Brand-new, though, is the $2 million of uplink equipment, encoders, and multiplexers; ART currently receives eleven of its channels here, encrypts them, and sends them out on Arabsat. Starting next year they'll add to that ART's newly acquired STAR Select channels. There are reception-only Asiasat dishes positioned on the roof, and plans, as clients move in and demand increases, to build more uplinks. "This is the first private uplink from the Arab world," says AlKhas.
Despite ART's close relationship with the project, they are treated as any other client. AlKhas is in negotiations with other broadcasters who could rent production space, office space, and use of facilities. "The advantage for a broadcaster who might be looking at coming here is that you aren't under any government control. The whole area is a free zone. That also reduces cost, because we can import equipment tax-free. There is no license for the uplinking, so the total cost for someone who wants to operate from here is significantly less than elsewhere."
The media free zone law that was heavily debated in Jordan's parliament last year never was passed, which means the company is operating under the country's general free zone laws applicable to any commercial operation. Says AlKhas: "To be able to do this we made an agreement with the government that we'll operate under the free zone law—commercial law, not specific to media—and anything specific to media such as uplinking was put in an agreement between our company and the Jordanian government. The parliament may have been afraid that under a media free zone law anyone, not just well known and respected broadcasters, could come and set up in Jordan. How sure can they be that they know the companies, they know the owners? This works because it's an agreement between the government and a well-known and reputable company."

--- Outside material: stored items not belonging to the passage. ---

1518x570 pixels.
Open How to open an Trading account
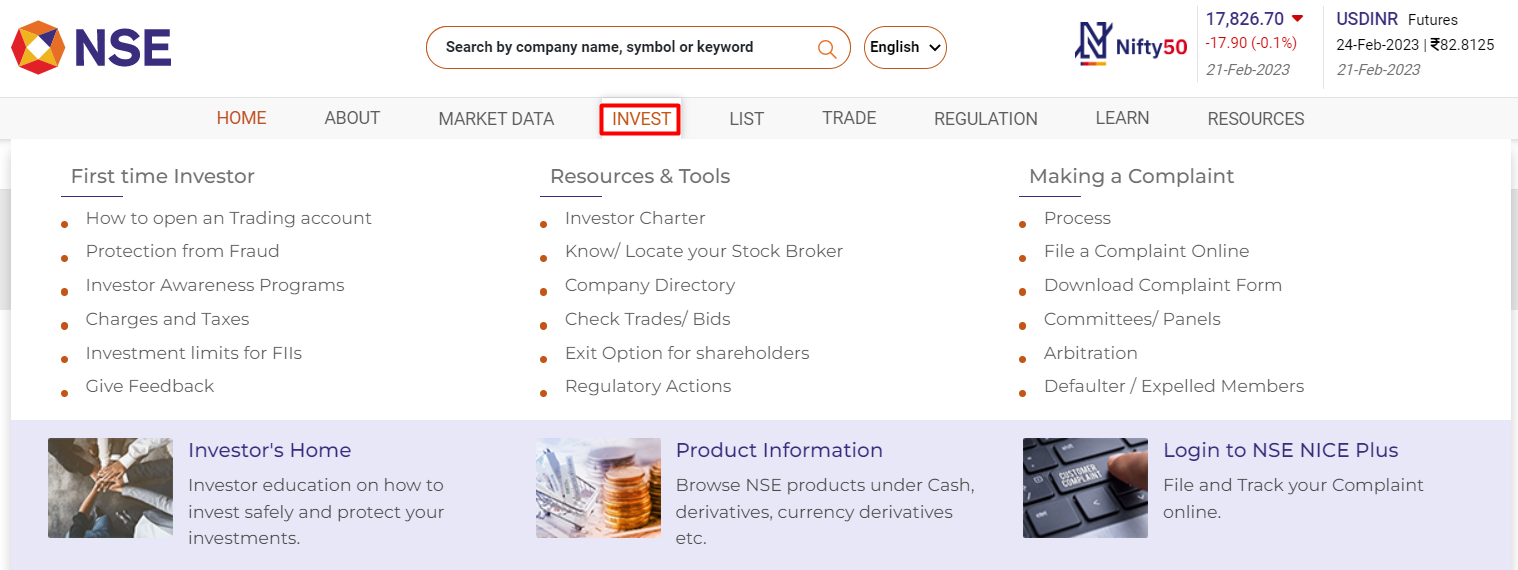click(228, 218)
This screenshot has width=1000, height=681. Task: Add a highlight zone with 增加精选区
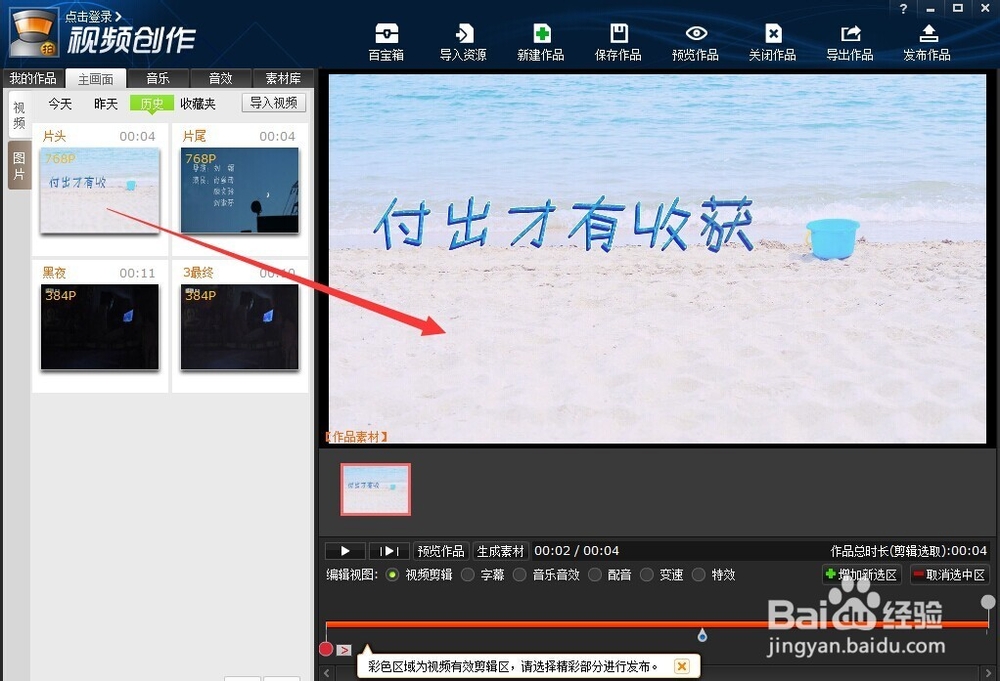[x=861, y=574]
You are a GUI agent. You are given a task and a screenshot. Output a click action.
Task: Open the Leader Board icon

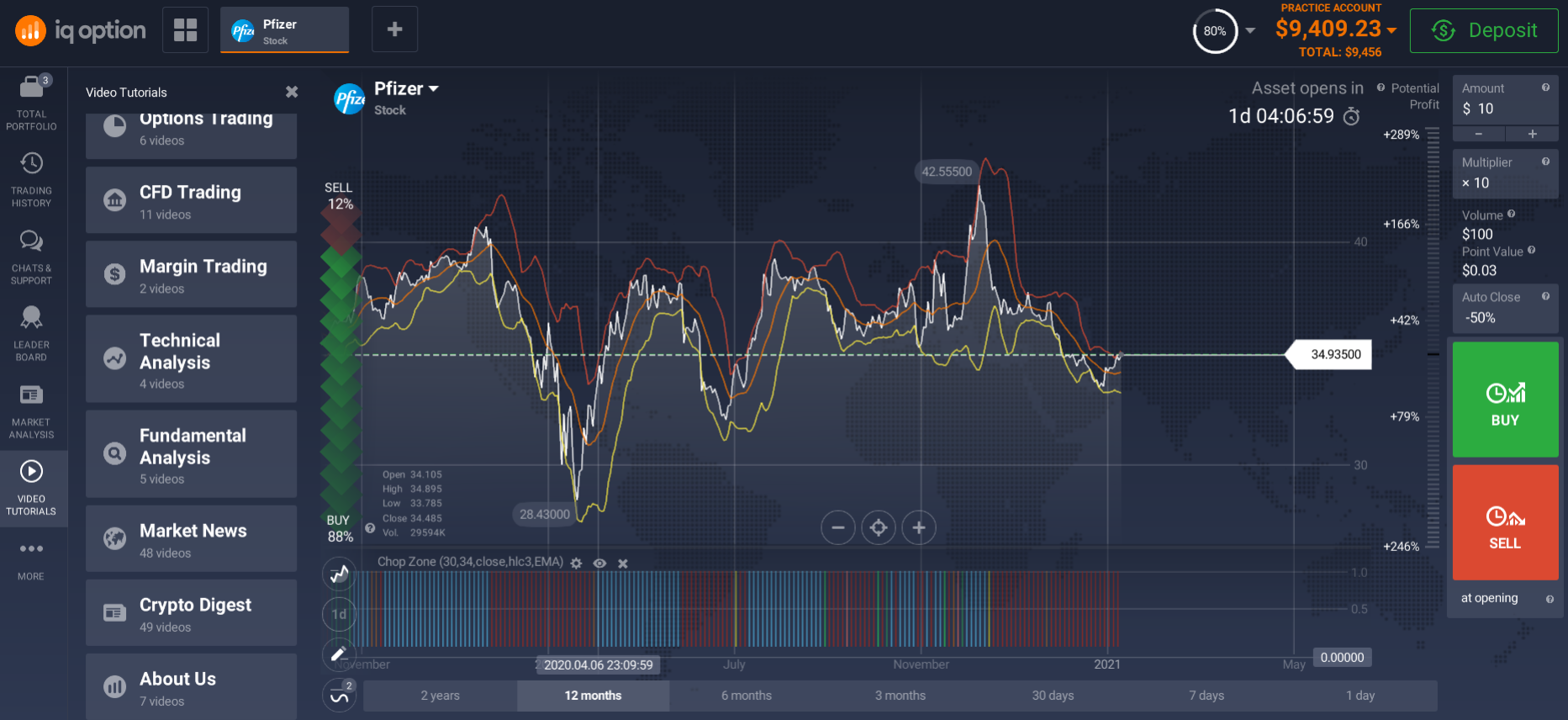point(31,332)
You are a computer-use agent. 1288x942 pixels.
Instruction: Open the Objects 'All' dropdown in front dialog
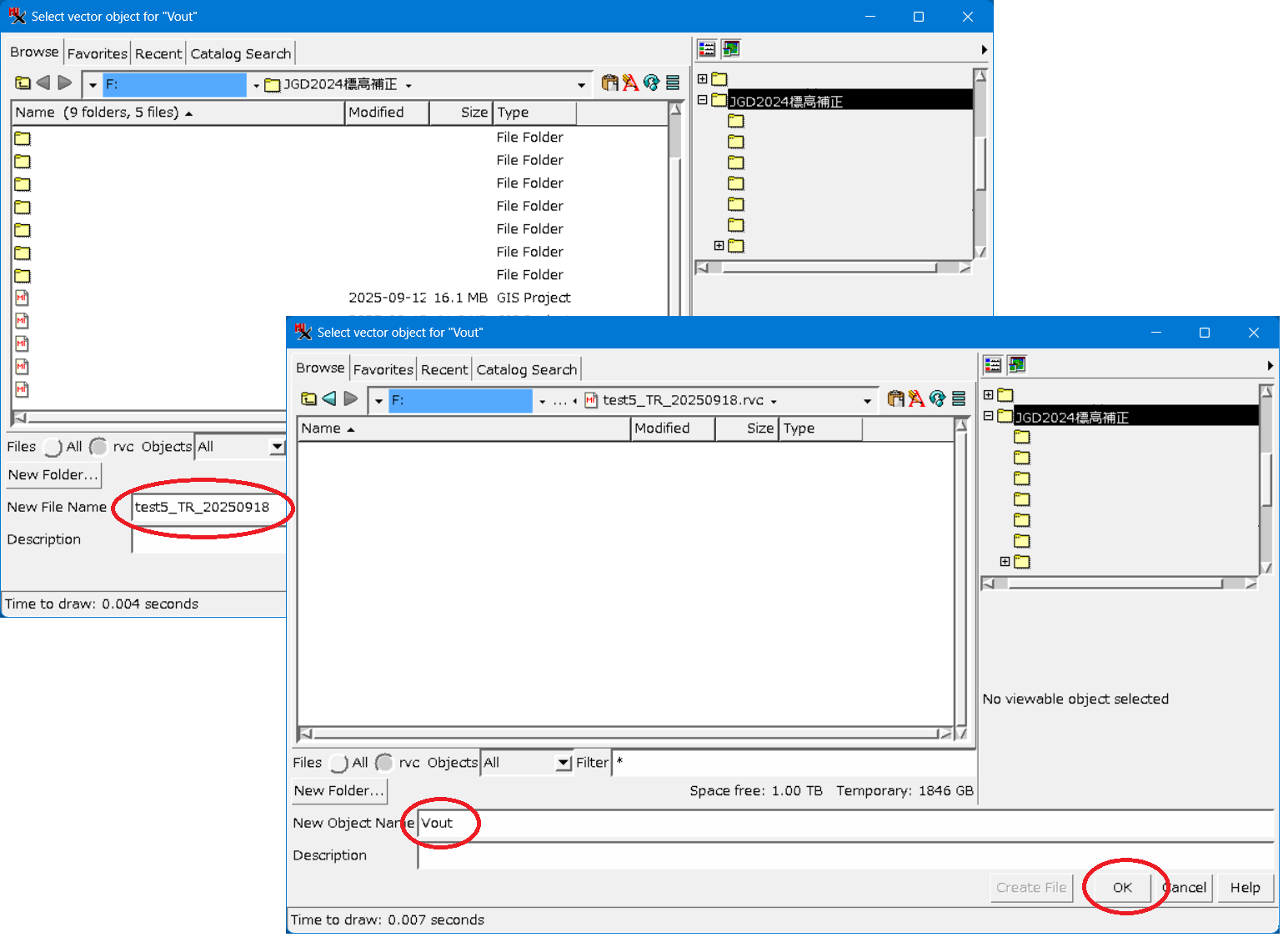tap(564, 763)
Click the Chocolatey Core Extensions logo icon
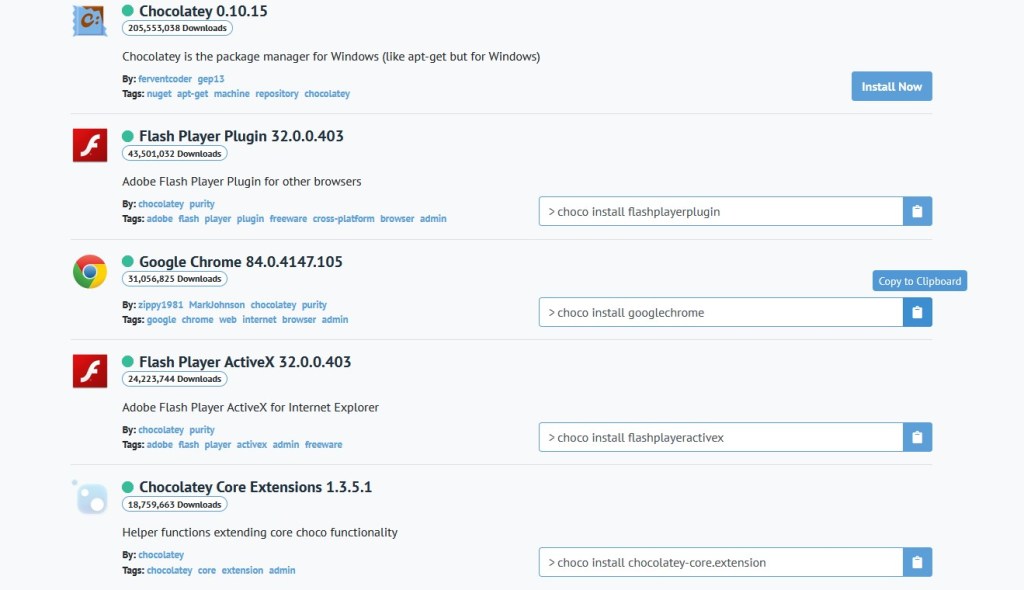1024x590 pixels. 90,497
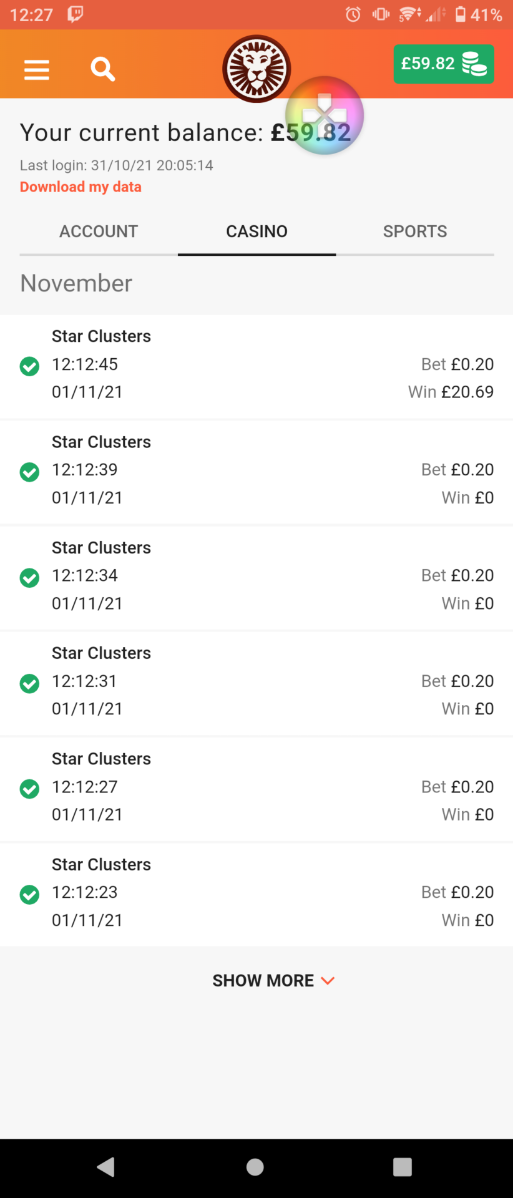Click green check on 12:12:39 entry

click(x=29, y=472)
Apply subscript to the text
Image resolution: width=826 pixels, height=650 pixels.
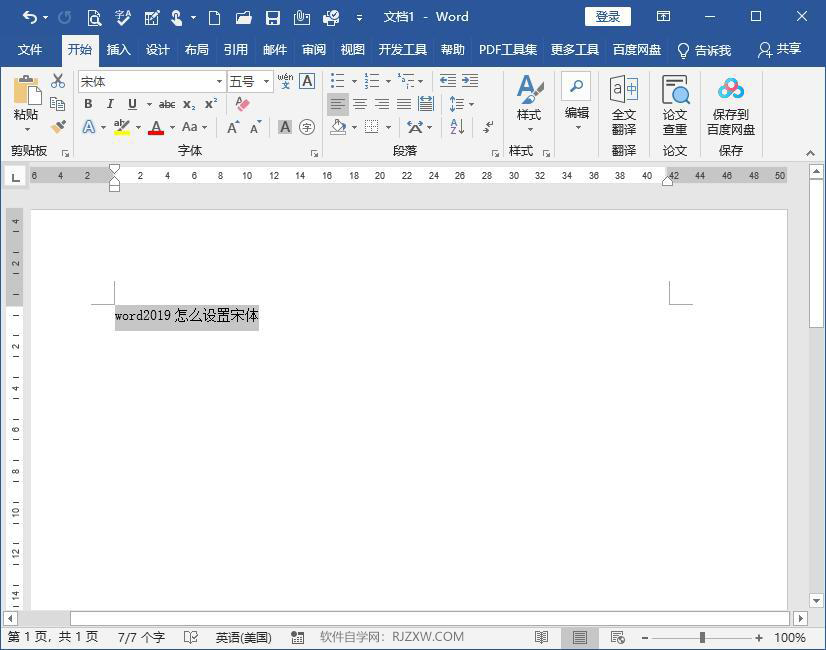pyautogui.click(x=188, y=104)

"His Majesty King Abdallah met with Sheikh Saleh and gave his full support to the project," says AlKhas, who sees this arrangement as part of a favorable climate for the media in Jordan and predicts that the next parliament will pass a media free zone law. "Jordan believes in the deregulation of the media, and is forming a regulatory body, analogous to the FCC, to issue licenses for private sector channels. With this type of opening up, you get competition, which is a challenge for everybody and works to everybody's advantage."